Problem description → Write out every line of the listing below word for word, but leave out the pictures.
[The input start]
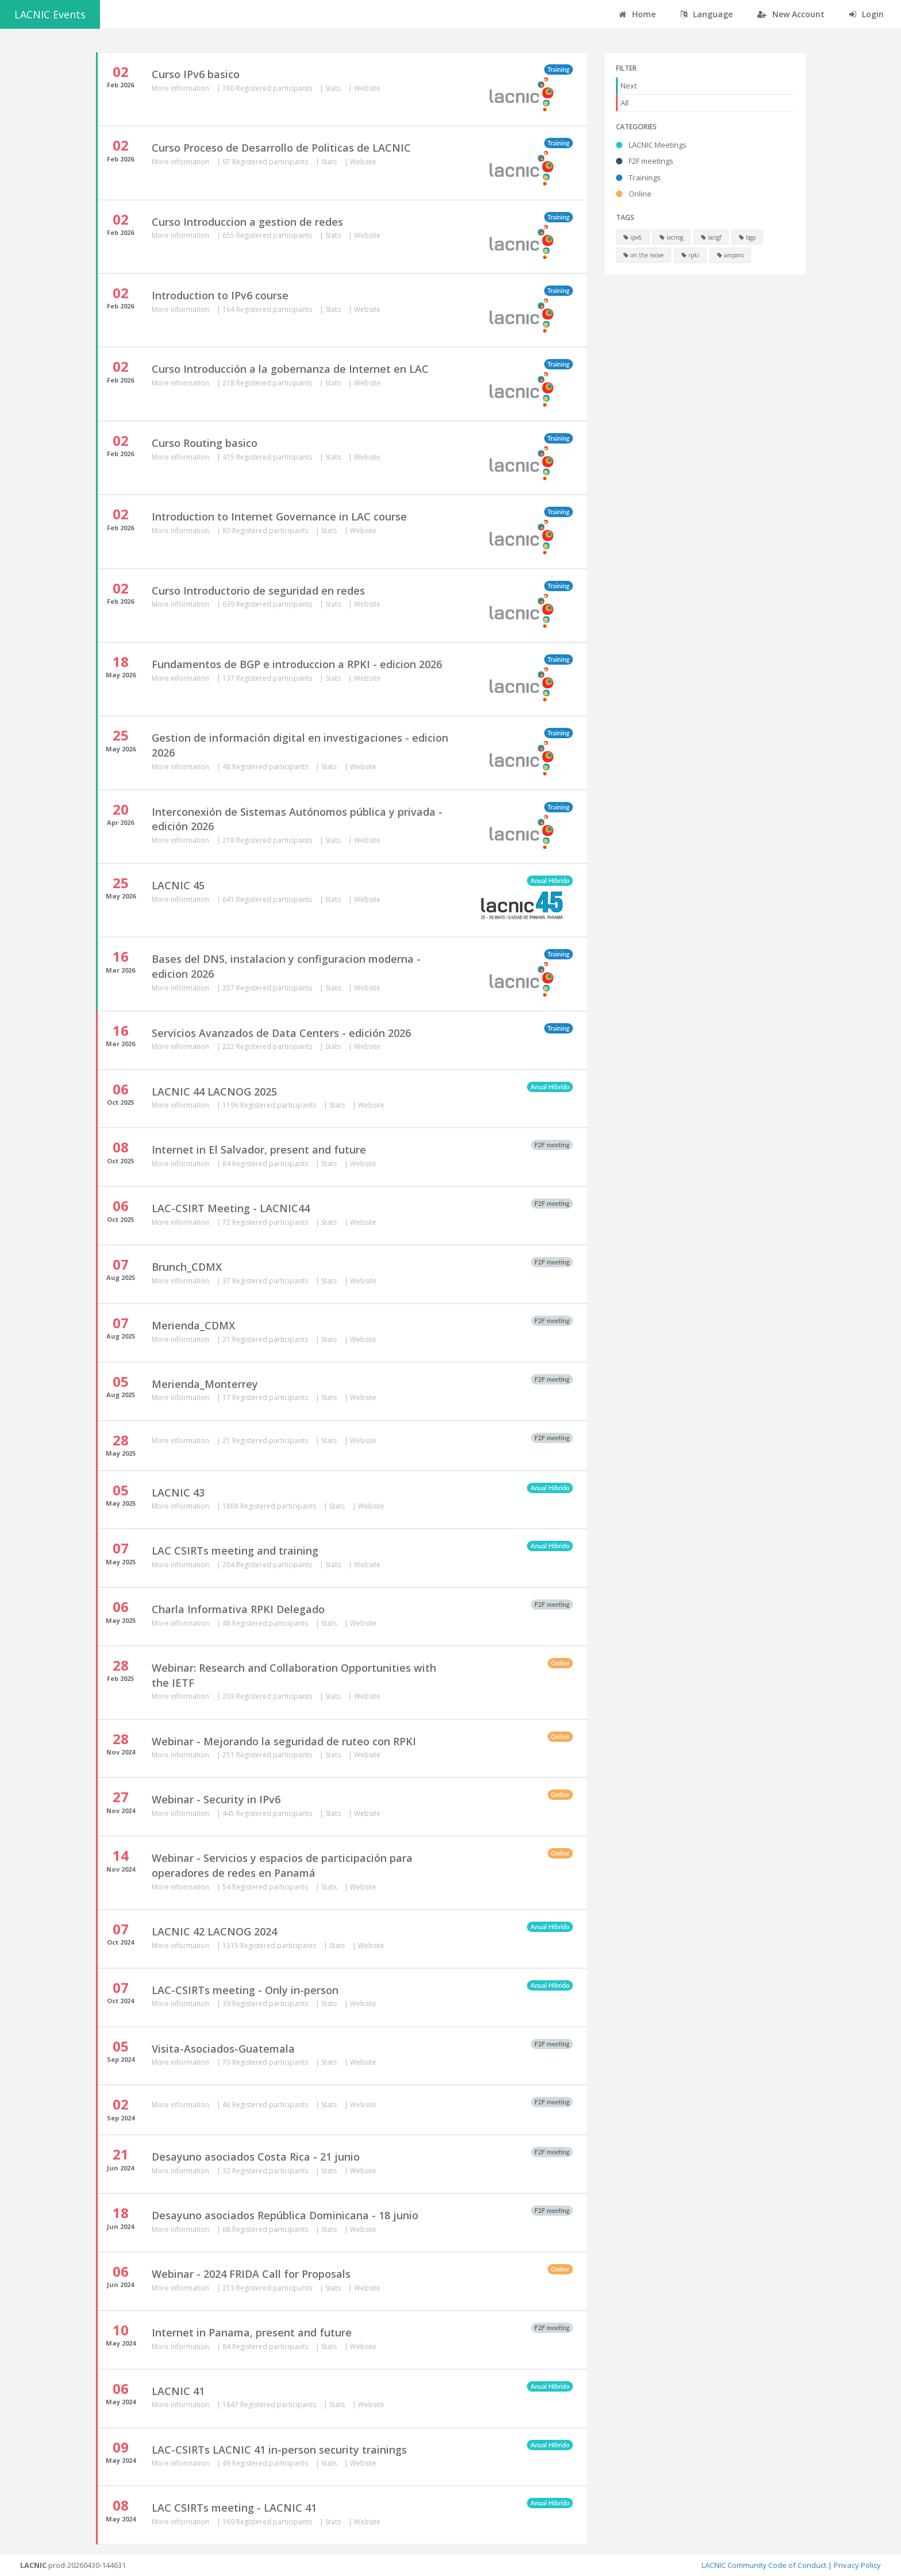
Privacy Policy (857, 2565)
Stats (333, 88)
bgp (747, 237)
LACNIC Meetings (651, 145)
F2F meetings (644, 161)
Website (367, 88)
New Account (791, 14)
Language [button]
[The input end]
Solution →
Privacy Policy (857, 2565)
Stats (333, 88)
bgp (747, 237)
LACNIC Meetings (651, 145)
F2F meetings (644, 161)
Website (367, 88)
New Account (791, 14)
Language [button]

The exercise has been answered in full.